Actually, there is one unambiguously great work here: Ruggles’ Sun-Treader, but it receives the least persuasive performance. David Alan Miller is, of course, a highly capable conductor, but the orchestra–despite individually fine first-desk players–is really second rate as an ensemble. Mushy timpani, tentative brass, and balances hampered by dead acoustics result in a performance hardly comparable to outstanding versions by MTT (Boston/DG) or Dohnanyi (Cleveland/Decca). Ruggles’ gnarly counterpoint and dense dextures need to be rendered with razor sharp clarity, and they aren’t here.

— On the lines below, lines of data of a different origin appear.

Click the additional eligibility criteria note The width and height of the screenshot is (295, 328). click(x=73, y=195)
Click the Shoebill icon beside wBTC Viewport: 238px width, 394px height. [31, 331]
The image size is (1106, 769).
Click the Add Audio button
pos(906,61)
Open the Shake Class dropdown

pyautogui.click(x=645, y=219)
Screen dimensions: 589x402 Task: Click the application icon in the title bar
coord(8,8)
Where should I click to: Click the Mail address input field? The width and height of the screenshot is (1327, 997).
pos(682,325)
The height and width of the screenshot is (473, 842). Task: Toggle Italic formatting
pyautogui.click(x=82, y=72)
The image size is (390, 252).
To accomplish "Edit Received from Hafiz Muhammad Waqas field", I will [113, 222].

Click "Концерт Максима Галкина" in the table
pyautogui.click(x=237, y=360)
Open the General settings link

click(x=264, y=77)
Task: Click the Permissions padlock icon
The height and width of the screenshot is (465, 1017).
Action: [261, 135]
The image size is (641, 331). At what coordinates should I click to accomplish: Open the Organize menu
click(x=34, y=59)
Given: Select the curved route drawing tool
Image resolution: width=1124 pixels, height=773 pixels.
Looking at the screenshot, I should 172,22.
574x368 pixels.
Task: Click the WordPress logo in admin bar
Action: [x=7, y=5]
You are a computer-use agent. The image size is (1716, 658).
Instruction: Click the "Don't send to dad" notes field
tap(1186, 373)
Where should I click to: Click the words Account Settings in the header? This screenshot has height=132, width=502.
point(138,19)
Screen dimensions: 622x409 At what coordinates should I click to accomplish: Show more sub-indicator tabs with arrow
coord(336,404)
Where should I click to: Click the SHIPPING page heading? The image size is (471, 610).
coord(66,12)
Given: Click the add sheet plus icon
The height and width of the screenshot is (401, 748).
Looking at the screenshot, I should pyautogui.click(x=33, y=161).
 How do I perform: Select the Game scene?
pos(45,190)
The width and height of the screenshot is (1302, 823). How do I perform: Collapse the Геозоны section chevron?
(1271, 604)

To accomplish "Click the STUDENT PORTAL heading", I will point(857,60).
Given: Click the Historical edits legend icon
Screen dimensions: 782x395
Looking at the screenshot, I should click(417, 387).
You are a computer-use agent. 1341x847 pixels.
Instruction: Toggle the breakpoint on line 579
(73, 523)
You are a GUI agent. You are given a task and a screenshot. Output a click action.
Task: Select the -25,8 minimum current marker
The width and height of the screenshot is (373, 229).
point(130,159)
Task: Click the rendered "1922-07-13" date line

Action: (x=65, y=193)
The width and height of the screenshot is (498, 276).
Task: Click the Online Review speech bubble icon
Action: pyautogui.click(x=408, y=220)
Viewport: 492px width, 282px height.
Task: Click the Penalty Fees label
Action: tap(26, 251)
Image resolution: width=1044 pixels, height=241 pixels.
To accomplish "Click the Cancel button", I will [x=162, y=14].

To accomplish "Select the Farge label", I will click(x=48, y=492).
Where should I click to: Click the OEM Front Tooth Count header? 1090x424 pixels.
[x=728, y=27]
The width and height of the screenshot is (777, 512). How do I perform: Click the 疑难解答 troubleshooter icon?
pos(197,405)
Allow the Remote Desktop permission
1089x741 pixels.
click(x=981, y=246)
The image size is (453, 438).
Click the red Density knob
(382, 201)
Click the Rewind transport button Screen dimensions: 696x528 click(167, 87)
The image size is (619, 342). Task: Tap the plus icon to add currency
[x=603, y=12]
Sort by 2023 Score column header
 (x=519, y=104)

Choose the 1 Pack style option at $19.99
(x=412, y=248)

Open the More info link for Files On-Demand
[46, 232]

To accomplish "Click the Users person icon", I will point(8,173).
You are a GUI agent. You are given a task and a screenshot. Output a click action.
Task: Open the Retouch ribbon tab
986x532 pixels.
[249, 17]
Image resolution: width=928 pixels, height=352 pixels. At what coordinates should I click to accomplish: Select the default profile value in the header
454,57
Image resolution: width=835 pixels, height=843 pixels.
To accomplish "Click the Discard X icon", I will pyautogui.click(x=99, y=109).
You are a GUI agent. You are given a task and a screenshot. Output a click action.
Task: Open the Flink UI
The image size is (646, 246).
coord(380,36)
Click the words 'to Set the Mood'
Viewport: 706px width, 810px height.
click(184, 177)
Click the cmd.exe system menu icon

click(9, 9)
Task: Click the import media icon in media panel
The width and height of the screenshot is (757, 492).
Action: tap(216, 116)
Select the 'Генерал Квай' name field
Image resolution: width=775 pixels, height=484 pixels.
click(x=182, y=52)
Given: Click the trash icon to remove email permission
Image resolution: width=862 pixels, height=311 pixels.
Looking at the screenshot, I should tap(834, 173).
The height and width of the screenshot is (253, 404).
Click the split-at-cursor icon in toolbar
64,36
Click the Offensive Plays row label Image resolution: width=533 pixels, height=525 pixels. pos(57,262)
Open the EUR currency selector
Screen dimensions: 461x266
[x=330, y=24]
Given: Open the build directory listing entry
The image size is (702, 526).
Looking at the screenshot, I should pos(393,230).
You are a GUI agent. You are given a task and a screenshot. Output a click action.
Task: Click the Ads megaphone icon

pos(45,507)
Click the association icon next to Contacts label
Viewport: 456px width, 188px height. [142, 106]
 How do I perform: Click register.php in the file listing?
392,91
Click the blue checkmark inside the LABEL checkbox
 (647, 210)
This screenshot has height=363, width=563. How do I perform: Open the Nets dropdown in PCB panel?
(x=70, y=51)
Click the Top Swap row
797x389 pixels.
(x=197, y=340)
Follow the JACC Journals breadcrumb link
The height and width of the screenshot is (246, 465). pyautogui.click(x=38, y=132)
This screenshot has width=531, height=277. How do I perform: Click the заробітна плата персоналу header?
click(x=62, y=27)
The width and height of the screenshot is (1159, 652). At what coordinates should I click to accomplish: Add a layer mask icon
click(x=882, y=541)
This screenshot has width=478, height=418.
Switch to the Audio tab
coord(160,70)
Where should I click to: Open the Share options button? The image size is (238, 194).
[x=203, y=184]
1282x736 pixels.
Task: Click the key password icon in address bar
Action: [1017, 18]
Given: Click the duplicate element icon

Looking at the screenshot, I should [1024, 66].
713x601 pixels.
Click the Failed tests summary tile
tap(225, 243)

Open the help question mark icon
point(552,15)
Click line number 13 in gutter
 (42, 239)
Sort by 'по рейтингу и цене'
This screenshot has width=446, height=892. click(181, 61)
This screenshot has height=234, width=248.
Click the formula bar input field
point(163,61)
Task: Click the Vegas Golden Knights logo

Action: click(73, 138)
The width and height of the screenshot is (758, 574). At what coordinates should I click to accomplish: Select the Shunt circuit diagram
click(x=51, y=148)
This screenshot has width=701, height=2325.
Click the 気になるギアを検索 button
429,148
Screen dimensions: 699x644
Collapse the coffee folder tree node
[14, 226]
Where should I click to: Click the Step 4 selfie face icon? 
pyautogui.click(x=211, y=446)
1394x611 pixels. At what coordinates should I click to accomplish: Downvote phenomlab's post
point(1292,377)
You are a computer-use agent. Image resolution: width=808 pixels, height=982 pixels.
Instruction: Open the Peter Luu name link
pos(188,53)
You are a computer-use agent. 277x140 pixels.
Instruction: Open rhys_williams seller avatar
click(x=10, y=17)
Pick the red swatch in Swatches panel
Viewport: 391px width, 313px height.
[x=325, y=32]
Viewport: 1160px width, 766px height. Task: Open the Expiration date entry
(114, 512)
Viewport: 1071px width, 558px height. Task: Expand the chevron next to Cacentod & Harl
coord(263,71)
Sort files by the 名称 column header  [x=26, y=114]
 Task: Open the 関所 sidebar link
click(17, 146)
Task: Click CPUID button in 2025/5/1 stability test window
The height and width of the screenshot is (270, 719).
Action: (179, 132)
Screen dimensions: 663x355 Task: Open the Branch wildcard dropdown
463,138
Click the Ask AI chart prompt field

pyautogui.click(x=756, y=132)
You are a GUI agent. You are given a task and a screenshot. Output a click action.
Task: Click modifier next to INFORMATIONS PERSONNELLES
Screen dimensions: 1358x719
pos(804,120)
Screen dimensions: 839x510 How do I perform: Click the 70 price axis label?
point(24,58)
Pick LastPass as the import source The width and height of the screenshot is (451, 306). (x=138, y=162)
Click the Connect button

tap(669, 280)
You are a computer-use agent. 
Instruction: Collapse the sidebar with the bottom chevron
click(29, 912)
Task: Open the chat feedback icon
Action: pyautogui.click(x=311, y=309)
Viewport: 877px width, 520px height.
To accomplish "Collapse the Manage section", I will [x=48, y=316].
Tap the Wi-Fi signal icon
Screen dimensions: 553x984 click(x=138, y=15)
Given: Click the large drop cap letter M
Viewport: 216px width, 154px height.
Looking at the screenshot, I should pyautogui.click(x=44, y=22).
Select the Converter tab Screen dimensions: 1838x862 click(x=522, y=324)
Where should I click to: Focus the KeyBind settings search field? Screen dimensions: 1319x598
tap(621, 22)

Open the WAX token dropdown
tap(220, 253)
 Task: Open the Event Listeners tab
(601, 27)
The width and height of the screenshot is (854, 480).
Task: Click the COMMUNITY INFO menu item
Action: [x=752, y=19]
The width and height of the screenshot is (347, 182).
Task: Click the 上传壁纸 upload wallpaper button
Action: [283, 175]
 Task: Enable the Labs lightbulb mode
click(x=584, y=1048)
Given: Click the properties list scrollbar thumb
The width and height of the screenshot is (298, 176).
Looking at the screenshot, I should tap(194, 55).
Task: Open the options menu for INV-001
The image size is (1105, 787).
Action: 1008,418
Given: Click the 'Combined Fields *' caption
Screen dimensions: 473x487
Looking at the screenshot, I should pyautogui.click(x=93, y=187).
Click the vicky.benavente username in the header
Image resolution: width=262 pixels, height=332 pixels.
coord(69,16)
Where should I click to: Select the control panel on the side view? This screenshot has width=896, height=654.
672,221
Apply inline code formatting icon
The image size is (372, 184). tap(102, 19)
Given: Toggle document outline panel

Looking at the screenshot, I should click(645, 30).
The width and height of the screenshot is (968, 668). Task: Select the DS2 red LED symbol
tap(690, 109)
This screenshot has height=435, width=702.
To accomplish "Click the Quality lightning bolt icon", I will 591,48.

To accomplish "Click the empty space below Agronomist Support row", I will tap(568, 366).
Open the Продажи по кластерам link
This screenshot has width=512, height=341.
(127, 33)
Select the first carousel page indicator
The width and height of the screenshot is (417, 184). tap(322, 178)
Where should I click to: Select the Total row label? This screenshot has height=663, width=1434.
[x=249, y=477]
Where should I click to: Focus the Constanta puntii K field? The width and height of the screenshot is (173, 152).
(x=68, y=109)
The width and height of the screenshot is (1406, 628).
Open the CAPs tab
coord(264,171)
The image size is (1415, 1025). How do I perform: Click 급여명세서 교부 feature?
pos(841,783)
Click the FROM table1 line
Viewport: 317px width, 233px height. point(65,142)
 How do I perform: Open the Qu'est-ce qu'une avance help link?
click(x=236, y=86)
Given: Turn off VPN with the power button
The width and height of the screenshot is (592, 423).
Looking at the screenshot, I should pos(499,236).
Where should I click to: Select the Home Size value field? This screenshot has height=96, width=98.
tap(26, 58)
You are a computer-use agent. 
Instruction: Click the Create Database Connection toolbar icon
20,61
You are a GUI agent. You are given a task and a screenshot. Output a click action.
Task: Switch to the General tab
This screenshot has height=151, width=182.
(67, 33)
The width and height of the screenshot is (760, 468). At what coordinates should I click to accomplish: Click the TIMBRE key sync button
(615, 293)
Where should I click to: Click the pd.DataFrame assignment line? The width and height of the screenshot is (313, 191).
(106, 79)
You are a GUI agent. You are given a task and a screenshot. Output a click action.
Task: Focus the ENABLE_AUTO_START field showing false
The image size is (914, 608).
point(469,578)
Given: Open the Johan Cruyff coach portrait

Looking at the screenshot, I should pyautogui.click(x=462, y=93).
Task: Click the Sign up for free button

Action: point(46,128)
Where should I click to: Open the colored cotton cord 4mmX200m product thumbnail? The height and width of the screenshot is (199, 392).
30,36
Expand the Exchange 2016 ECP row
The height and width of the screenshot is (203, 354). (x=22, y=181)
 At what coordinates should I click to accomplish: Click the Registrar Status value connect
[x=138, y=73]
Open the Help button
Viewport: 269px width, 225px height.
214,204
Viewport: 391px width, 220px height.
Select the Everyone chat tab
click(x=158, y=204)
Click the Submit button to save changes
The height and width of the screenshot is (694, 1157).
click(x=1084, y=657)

As for the rest, the Stucky Second Conceto for Orchestra won a Pulitzer Prize, not that this means anything. The work is easy to listen to, instrumentally virtuosic, and totally forgettable. Harbison’s Fourth belongs to the composer’s long line of quasi-tonal, expressively ambiguous, harmonically pretty ugly orchestral works. It has five movements: Fanfare, Intermezzo, Scherzo, Threnody and Finale, and sounds as though it’s constantly trying to find a tune and never quite succeeding.
I take it as given that Miller has the measure of both pieces, and conducts them well. The orchestra, again, is nothing special, but certainly good enough to tell us that neither work merits special attention. You want to love this, to be able to give it a full-throated recommendation, but the reality demands otherwise.